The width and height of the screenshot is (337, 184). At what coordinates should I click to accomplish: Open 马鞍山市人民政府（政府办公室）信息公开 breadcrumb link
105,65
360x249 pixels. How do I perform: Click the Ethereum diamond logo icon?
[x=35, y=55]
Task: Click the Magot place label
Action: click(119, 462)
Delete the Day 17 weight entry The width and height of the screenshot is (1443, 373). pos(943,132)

...

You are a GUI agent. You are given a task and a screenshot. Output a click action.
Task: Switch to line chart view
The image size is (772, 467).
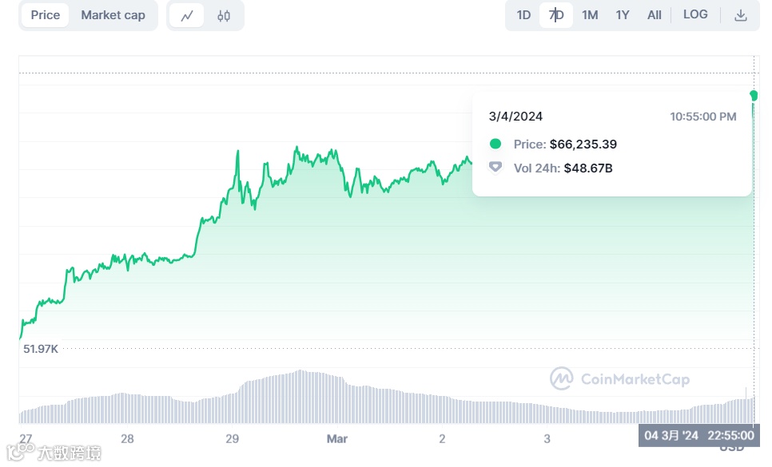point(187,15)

▶ Task item: Repeat, exactly as they stand above, the lines from the line with "The width and height of the screenshot is (337, 184)." to the line with "Delete the Day", both lines included.

▶ Finished task:
The width and height of the screenshot is (337, 184). At what coordinates should I click to accomplish: Open 马鞍山市人民政府（政府办公室）信息公开 breadcrumb link
105,65
360x249 pixels. How do I perform: Click the Ethereum diamond logo icon?
[x=35, y=55]
Task: Click the Magot place label
Action: click(119, 462)
Delete the Day 17 weight entry The width and height of the screenshot is (1443, 373). pos(943,132)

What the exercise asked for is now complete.